- _Exercise instructions_
Work out how many lines in the entries below contain the string "agent". Reply with that figure alone.

- _Records supplied_
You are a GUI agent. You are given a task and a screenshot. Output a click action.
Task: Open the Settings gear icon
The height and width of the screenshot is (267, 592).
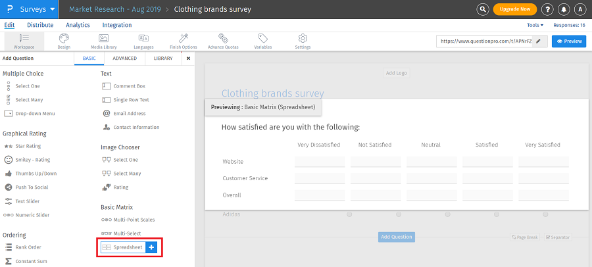click(x=303, y=41)
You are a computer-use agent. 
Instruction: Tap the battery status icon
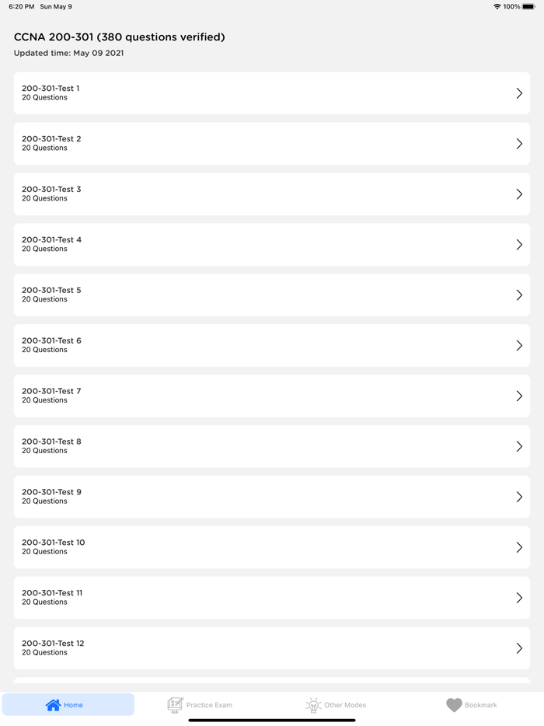(x=529, y=6)
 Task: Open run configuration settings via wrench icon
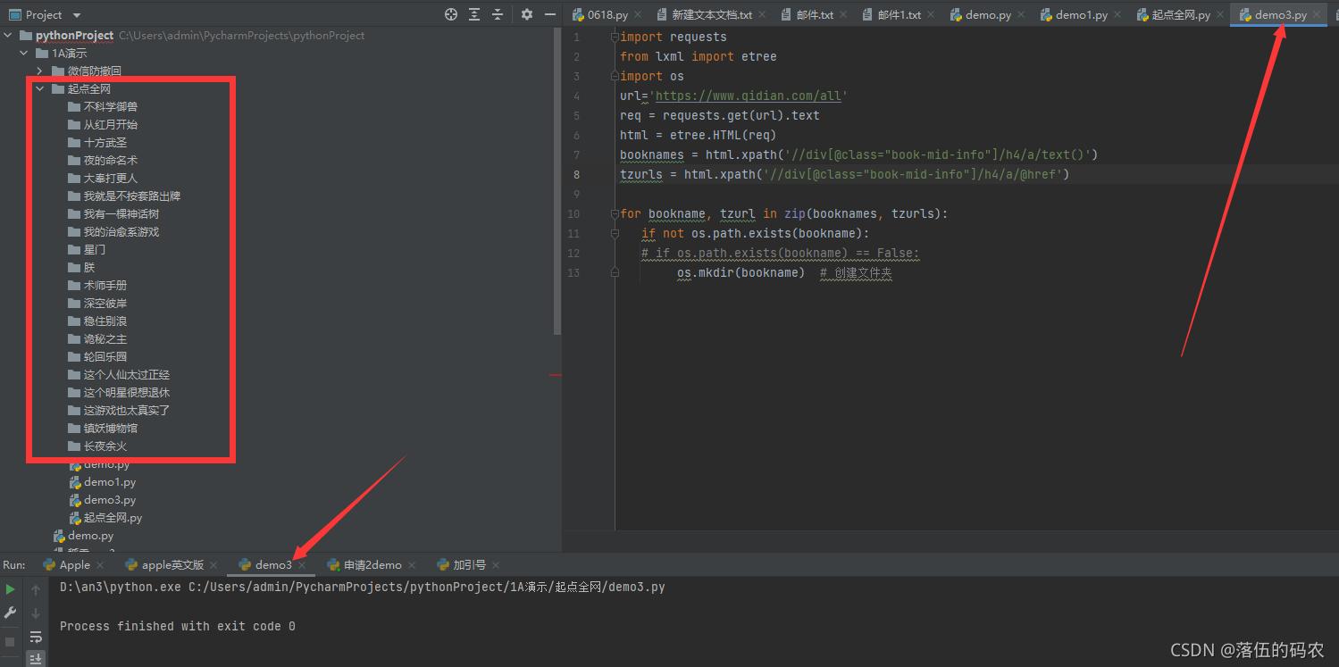pos(10,613)
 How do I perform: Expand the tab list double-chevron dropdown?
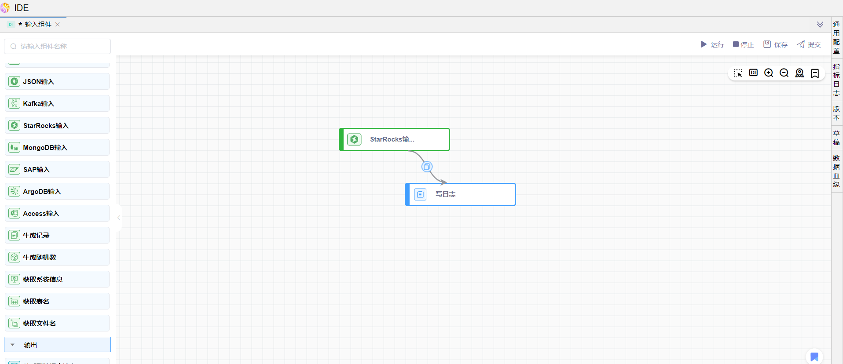click(820, 25)
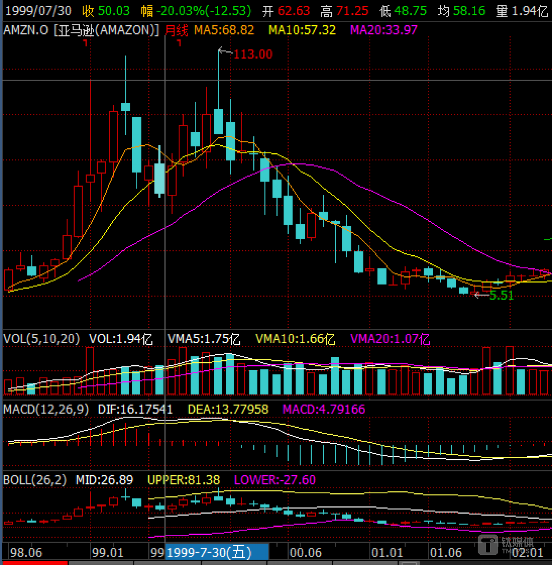Click the first red flag marker above chart
This screenshot has width=552, height=565.
click(85, 43)
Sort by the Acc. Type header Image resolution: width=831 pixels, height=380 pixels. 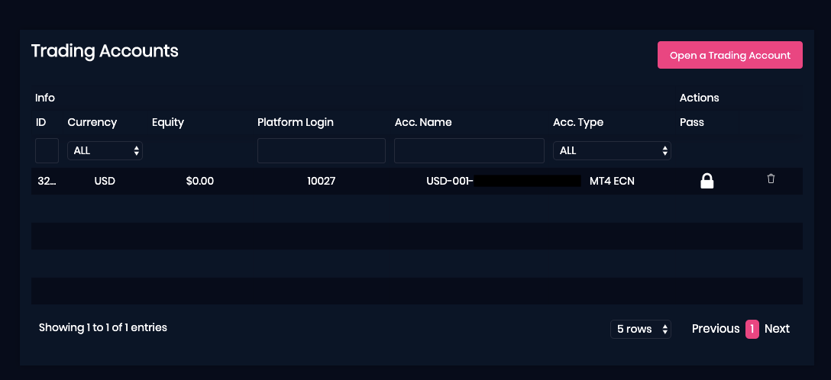(x=578, y=122)
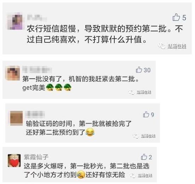Click blurred username above 输验证码的时间 comment
Screen dimensions: 195x184
(35, 114)
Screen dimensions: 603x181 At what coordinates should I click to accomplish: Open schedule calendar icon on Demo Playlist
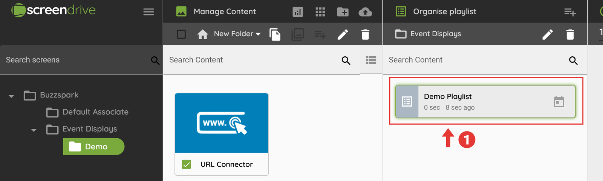559,102
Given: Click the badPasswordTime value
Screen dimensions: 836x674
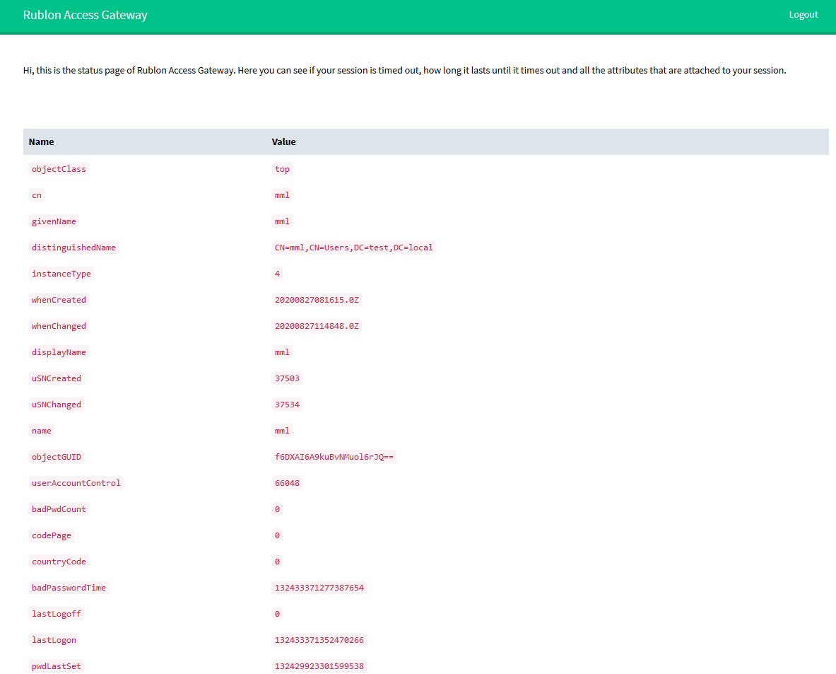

- _Output of the task_
2